WHAT IS NEEDED - Identify each line below that contains the word "checkbox" and copy those lines.

Document and screenshot pointing lines
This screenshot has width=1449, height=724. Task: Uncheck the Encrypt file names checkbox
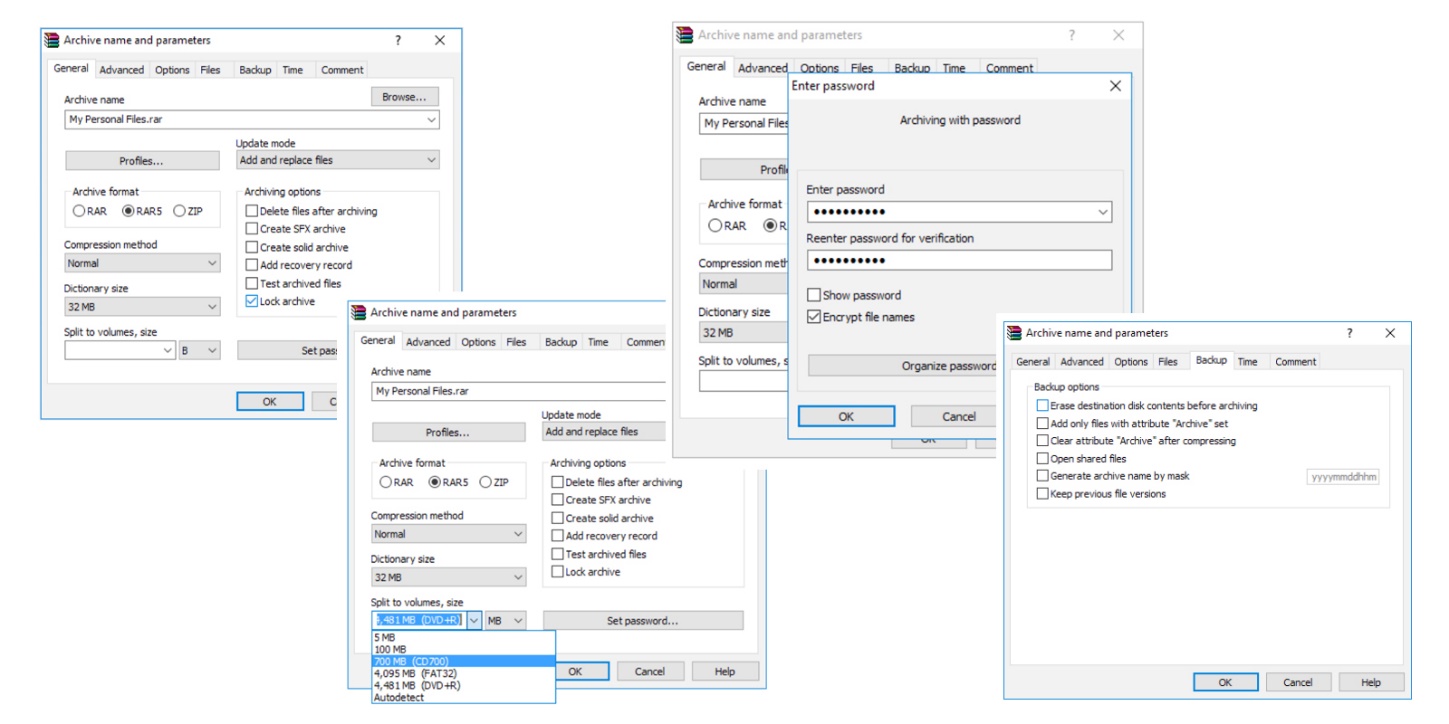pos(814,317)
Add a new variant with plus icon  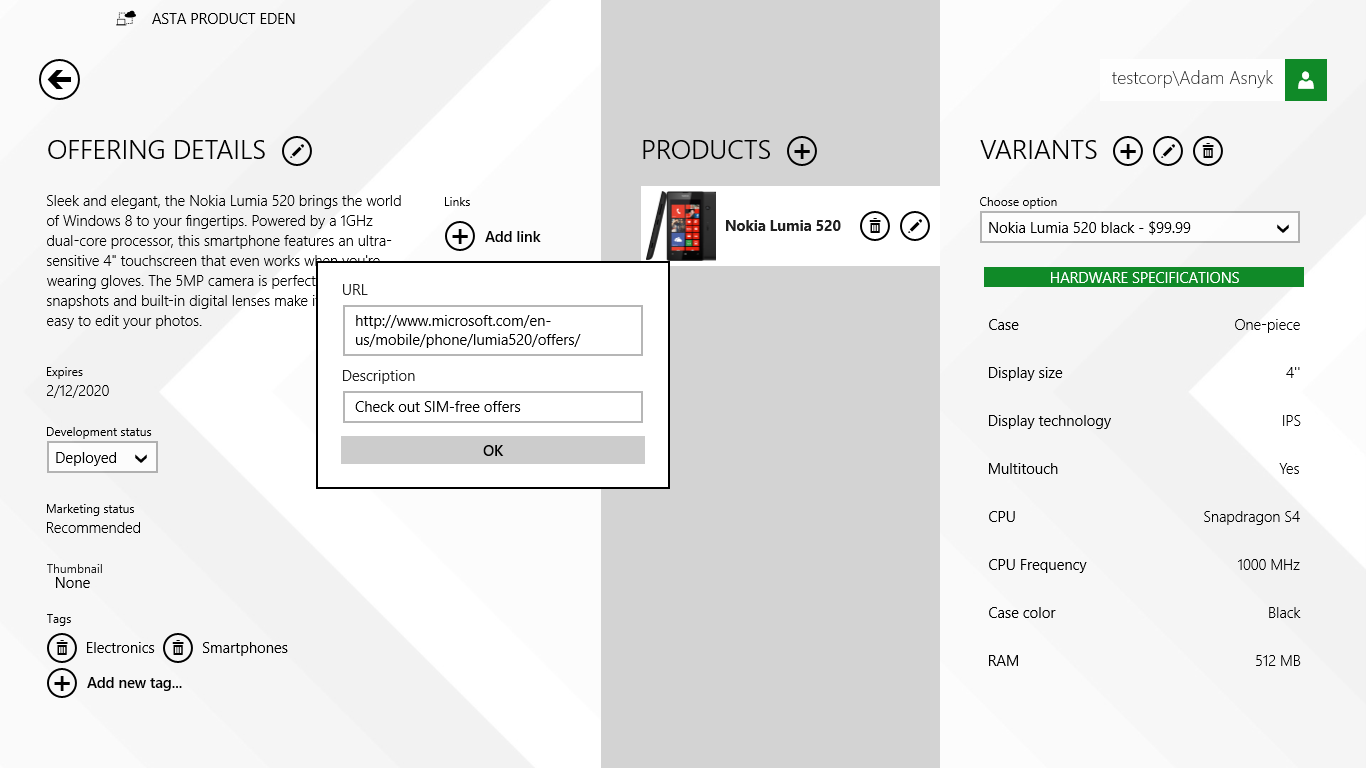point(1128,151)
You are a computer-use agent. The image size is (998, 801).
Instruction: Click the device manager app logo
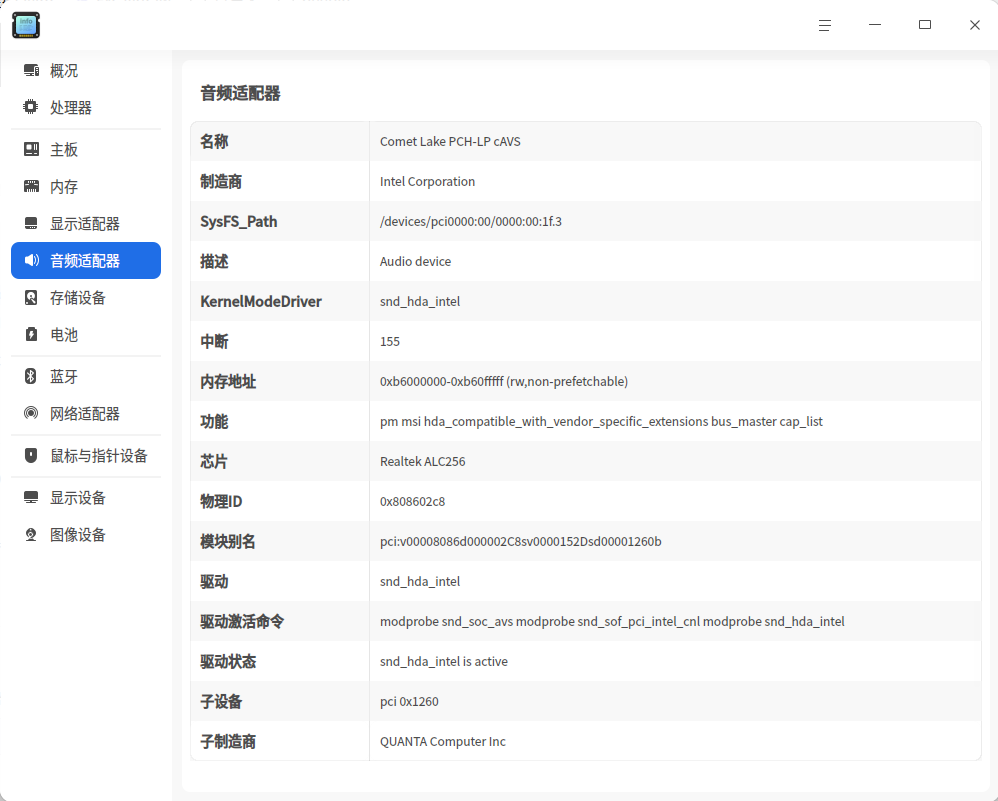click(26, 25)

ANSWER IN FULL -
This screenshot has width=1449, height=724. Task: Uncheck the Encrypt file names checkbox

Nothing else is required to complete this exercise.